The potential problem with respect to the current occupant of the office of city judge is that under Grace, he might not be a holdover after September 1. If that is true, his status as a defacto judge might be questionable. It is said in State ex rel. Newsom v. Biggers, 9011 S.W.2d 715 (Tenn. 1995), that:
A judge who actively assumes the duties of his office after he has been appointed by the governor of the state, or has been elected by the people, is at least a de facto judge even though the facts aliunde might disclose irregularities in the appointment or the election.’ [Citation omitted.] ‘[A] judge de facto is a judge de jure as to all parties except the state, and ...his official acts...are binding on third persons and the public.’ [Citation omitted.] ....The judicial acts of one in possession of a judicial office created and in existence by law, under color of right, assuming and exercising the functions of such office with a good faith belief in his right to exercise such authority, invoked and acquiesced in by the parties, the bar, court officials and the public, are those of a de facto officer. [Citations omitted.] [At 718]
I am not sure that where a judge’s term has clearly expired there is the necessary “good faith” to support the continuation of the judge in office as a de facto judge. It seems that his jurisdiction would at least be regularly subject to challenge at the trial court stage. Newsom suggests that even a de facto judge’s jurisdiction is subject to challenge at the trial court level:
The rationale underlying these cases [involving defacto officers] is that it would subvert the ends of justice to invalidate the acts of a judge who presided over cases with the consent of parties. In this case, we recognize that even where there are constitutional infirmities in the manner in which a judge took office, that judge may still be deemed to be acting under color of authority as a de facto judge until the infirmity can be remedied. We hold that Judge Drake had, at a minimum, de facto authority to render the judgment in the appellant’s case. [At 718]
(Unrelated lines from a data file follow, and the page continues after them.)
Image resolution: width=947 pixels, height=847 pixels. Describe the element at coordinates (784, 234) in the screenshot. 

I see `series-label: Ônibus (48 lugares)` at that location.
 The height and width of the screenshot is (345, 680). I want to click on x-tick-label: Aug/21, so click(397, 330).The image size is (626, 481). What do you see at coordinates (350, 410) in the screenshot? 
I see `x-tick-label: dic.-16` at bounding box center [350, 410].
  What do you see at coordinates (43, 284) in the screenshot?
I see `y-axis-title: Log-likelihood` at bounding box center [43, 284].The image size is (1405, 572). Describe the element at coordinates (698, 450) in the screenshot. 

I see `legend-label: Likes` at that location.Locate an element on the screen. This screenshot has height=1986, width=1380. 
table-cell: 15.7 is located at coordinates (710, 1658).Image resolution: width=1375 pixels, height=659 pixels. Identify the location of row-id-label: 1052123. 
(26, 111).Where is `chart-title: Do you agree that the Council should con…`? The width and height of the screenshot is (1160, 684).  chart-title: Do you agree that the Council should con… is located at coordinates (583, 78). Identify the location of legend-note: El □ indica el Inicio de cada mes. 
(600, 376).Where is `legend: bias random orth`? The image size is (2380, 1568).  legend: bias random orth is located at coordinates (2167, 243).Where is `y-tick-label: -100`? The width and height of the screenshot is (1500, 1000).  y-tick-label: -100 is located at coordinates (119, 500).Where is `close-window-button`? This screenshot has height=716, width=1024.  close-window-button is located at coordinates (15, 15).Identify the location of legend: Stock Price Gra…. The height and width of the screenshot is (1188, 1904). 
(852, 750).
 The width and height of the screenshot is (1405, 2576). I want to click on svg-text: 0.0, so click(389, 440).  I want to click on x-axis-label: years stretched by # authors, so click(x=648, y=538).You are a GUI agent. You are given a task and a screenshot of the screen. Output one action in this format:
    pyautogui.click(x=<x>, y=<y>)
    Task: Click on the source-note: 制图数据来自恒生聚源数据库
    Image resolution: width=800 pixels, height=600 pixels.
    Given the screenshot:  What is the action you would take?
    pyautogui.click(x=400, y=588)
In that case, observed the Court, the appellant had not made an objection to the judge’s jurisdiction either during the trial phase in which he pleaded guilty or on direct appeal. For that reason, concluded the Court, “he acquiesced to the court’s exercise of jurisdiction.” [At 719]. Where the person on trial makes such an objection the outcome is apparently different. I do not know if any such objections to the city’s judge’s jurisdiction would arise in the City, but I speculate they are more likely.
All things considered, it is my opinion that the wisest course for the newly elected city judge is to take office on the prescribed date, September 1, 2000.